- _Questions_
1) Can you turn the paragraph in the footballer profile that begins "William Henry Isaac (born 16 May 1931)" into a short list that keeps its main facts?
2) How would you carry the profile of footballer Peter Isaac further, picking up after its final sentence?

- _Passage shown_
***

Peter Isaac

Personal information
- Full name: William Henry Isaac
- Date of birth: 16 May 1931 (age 94)
- Place of birth: Pontypridd, Wales
- Position(s): Goalkeeper

Senior career*
- Years: Team / Apps / (Gls)
- 1953–1954: Stoke City / 0 / (0)
- 1956–1959: Barry Town
- 1959–1960: Northampton Town / 8 / (0)
- 1960–1968: Hereford United / 258 / (0)
- 1968–1969: Worcester City
- 1969: Kidderminster Harriers
- 1969: Stourbridge
- Total:  / 266 / (0)

Managerial career
- 1979: Hereford United

= Peter Isaac =

English footballer

William Henry Isaac (born 16 May 1931) is a Welsh former professional footballer who played in the Football League for Northampton Town and had a long association with Hereford United.

***

- _Supplied information_
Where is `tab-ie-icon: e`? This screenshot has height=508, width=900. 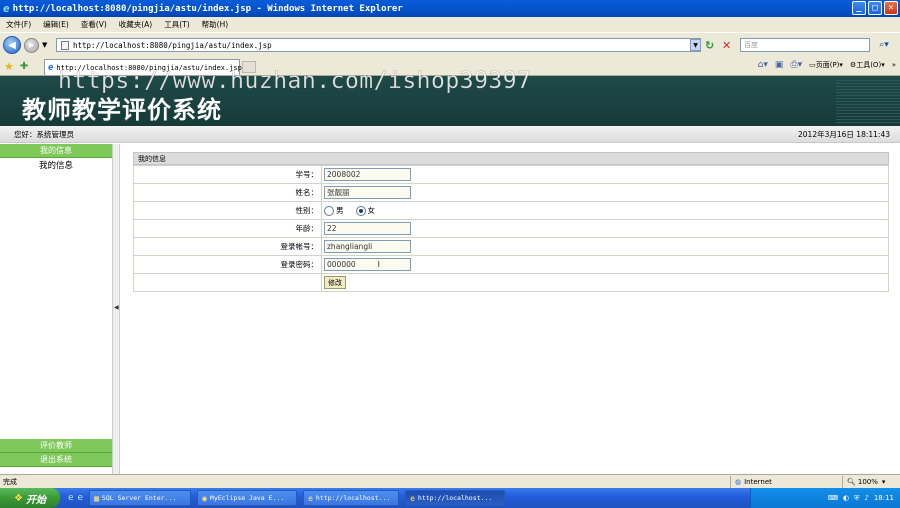 tab-ie-icon: e is located at coordinates (51, 68).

***

- _Answer set_
1)
- Full name: William Henry Isaac
- Born: 16 May 1931
- Welsh former professional footballer
- Played in the Football League for Northampton Town
- Had a long association with Hereford United

2)
==Playing career==
Isaac was born in Pontypridd and was a keen sportsman in his youth playing Boxing and Rugby before settling on football after he was called up to the Welsh Schools to play England at Fratton Park. He joined Second Division side Stoke City in March 1953 but was soon called up for National service with the Royal Horse Guards and during his days in the army he won representative honours with the Northern Command. He re-joined Stoke on his demob but was unable to break into the first team and he returned to Wales joining Barry Town. His performances at Jenner Park caught the eye of several Football League clubs and in July 1959 he signed for Northampton Town, and although he was unable to force his way into the side on a regular basis featured 8 times for the Cobblers in the 1959–60 season. In the summer of 1960 the then Hereford manager Joe Wade persuaded Isaac to sign for the Bulls and in the next eight years he made a total of 353 appearances for the club, including 258 Southern League games. He spent a season with Worcester City and later played for Kidderminster Harriers and finally Stourbridge.

==Coaching career==
Isaac returned to Edgar Street as trainer in July 1970 becoming John Charles' right-hand man, and when Hereford were elected to the Football League two years later he became a full-time member of the staff. He completed over 30 seasons at Edgar Street as player, coach, physiotherapist, trainer and caretaker-manager. He retired in 1992 and was awarded a testimonial against Manchester United.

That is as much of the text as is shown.